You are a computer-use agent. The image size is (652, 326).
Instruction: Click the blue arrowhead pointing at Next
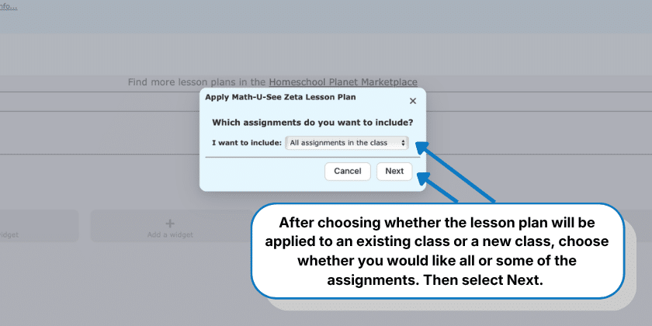(x=424, y=179)
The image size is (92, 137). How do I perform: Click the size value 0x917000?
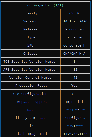[x=75, y=126]
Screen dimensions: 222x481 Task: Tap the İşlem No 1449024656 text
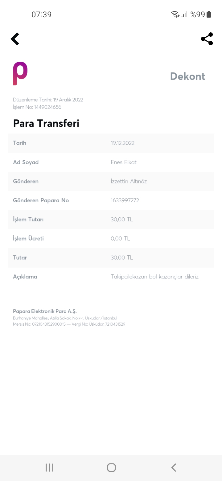pos(37,107)
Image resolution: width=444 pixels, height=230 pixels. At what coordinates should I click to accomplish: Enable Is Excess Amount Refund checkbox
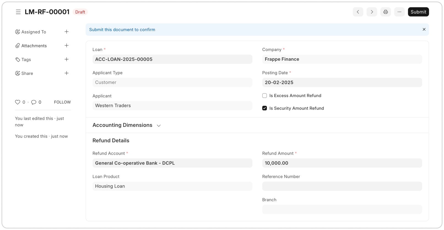pyautogui.click(x=264, y=96)
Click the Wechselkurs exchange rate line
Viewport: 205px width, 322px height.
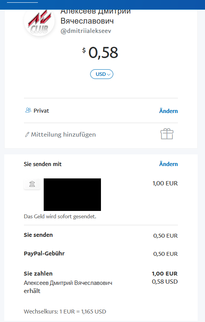point(65,311)
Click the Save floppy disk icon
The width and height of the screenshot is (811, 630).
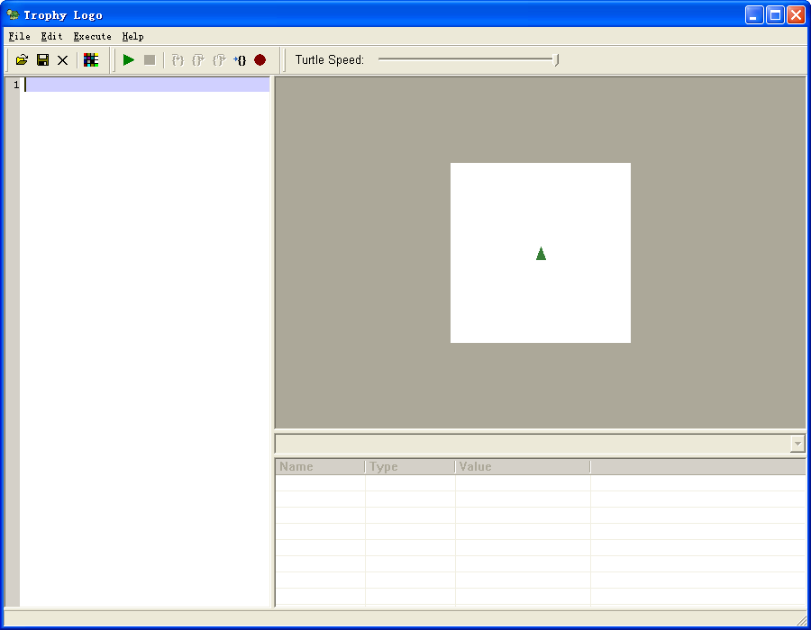point(42,60)
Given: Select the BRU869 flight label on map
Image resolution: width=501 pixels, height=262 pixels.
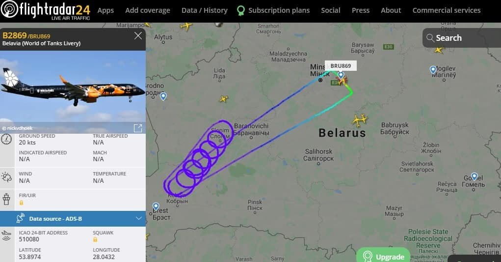Looking at the screenshot, I should [x=341, y=66].
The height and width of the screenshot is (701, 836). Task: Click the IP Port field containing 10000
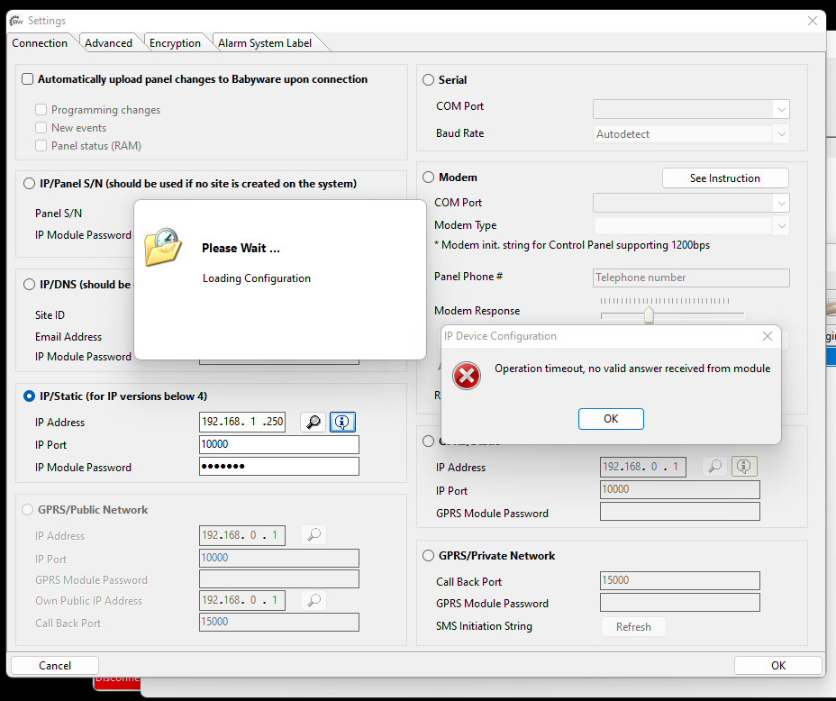pyautogui.click(x=278, y=444)
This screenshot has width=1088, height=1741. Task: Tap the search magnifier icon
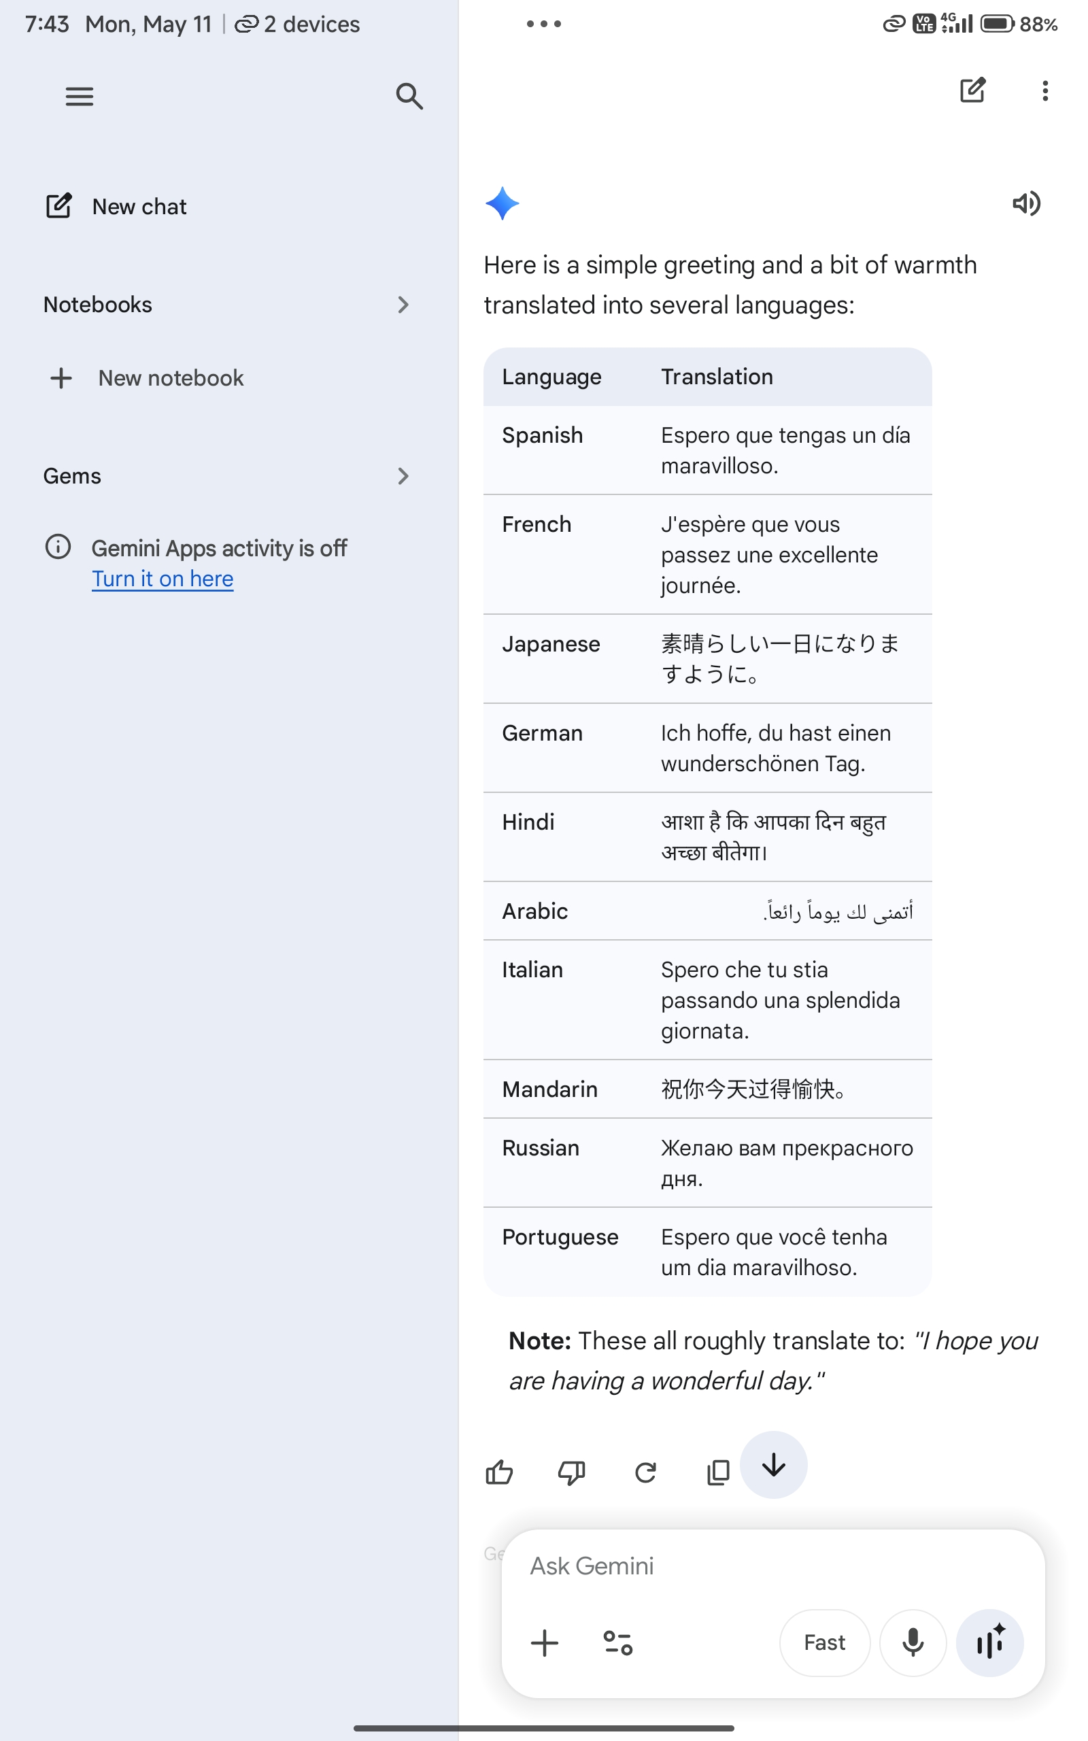point(409,96)
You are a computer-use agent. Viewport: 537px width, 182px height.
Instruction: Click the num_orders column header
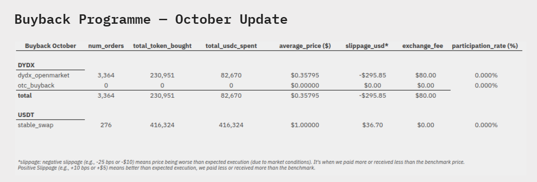click(106, 46)

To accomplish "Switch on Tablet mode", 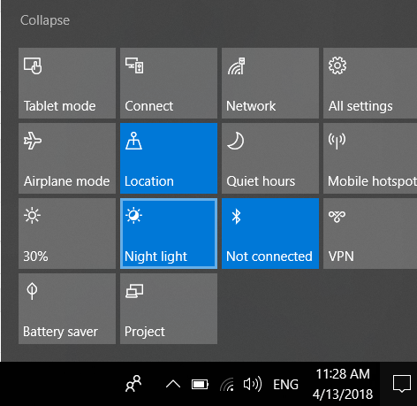I will 67,83.
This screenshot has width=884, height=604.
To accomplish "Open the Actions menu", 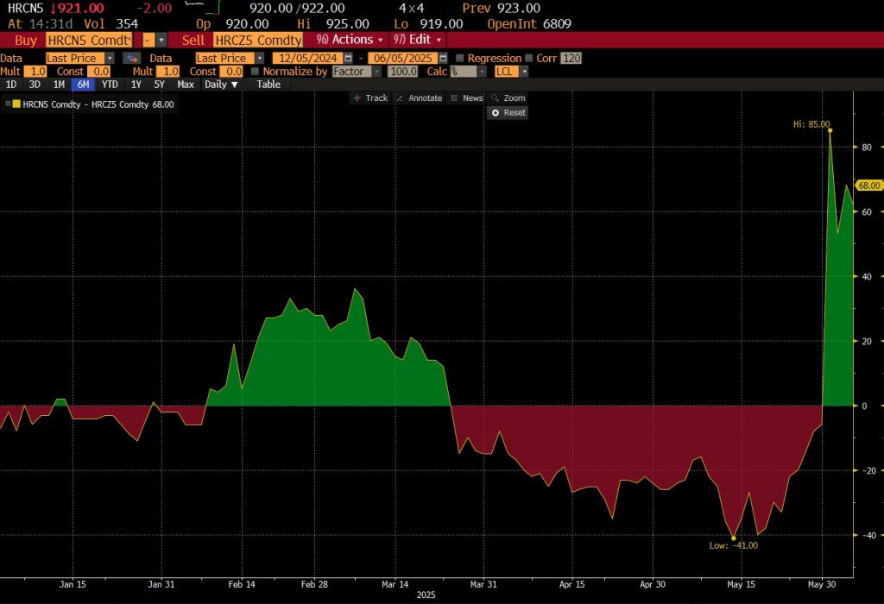I will pos(349,40).
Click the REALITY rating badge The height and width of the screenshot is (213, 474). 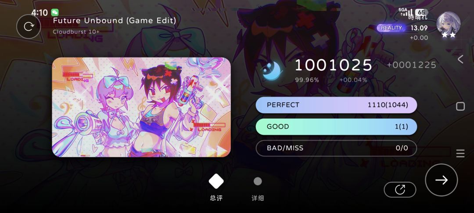(x=391, y=28)
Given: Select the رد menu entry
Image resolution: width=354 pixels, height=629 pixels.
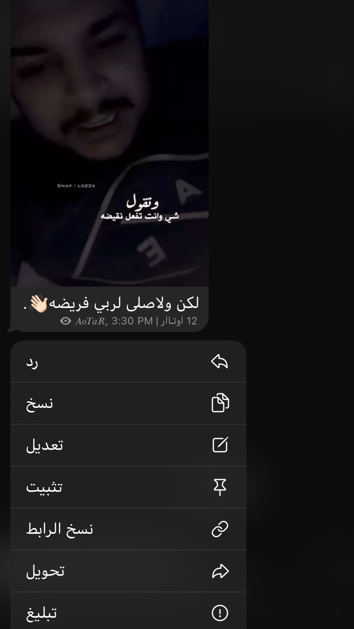Looking at the screenshot, I should pyautogui.click(x=128, y=362).
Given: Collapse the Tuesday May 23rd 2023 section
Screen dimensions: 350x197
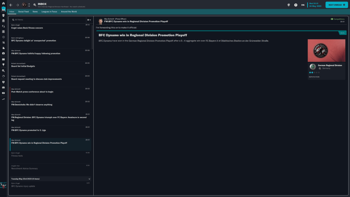Looking at the screenshot, I should click(x=90, y=179).
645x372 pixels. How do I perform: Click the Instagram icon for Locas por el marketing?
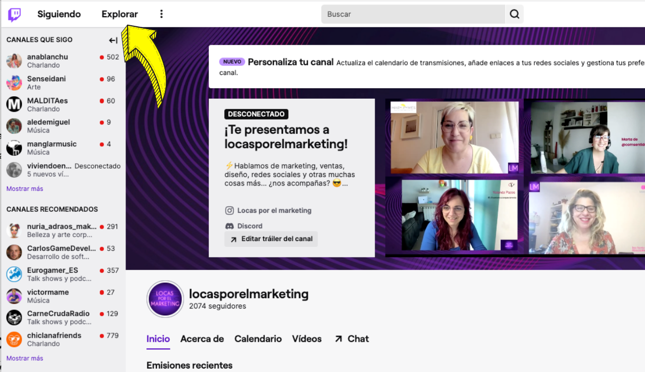coord(230,210)
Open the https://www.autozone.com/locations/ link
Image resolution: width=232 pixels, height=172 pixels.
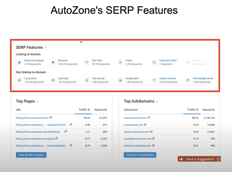(x=38, y=131)
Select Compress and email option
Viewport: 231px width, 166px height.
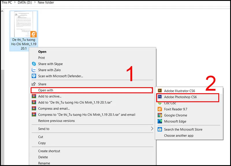(x=54, y=109)
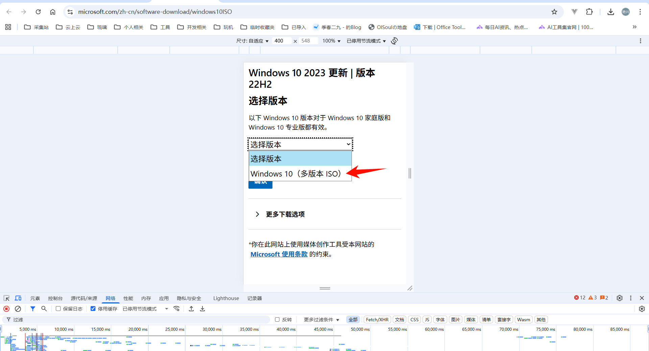Screen dimensions: 649x351
Task: Expand 更多下载选项 section
Action: tap(285, 214)
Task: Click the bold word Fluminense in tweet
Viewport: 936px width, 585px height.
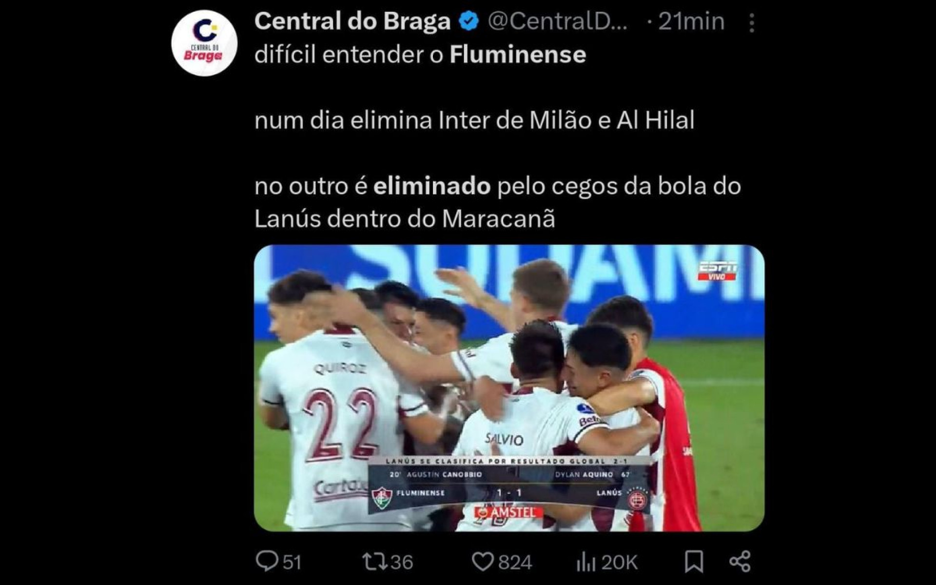Action: coord(518,54)
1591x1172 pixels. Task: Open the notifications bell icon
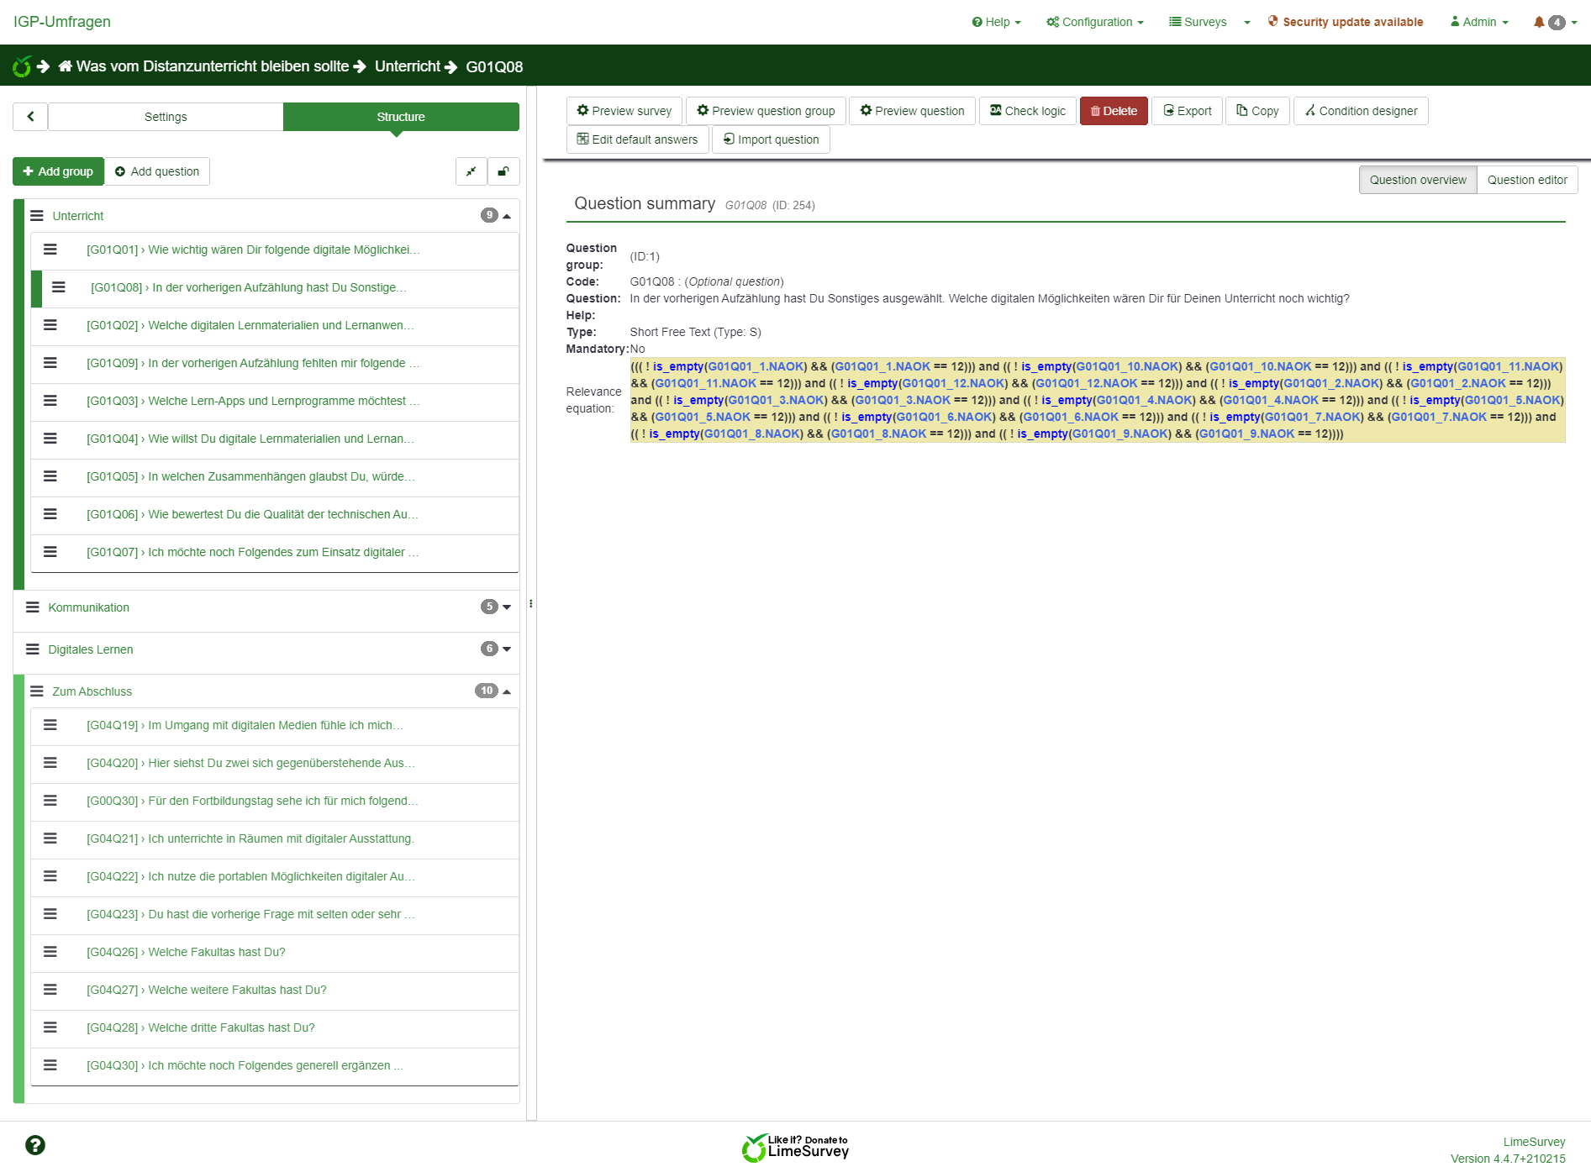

▶ _PROBLEM TO WORK ON_:
Pull out every line of the items above that contains the string "section".

▶ _WRITTEN RESPONSE_:
Given: Collapse the Tuesday May 23rd 2023 section
Task: Expand 更多下载选项 section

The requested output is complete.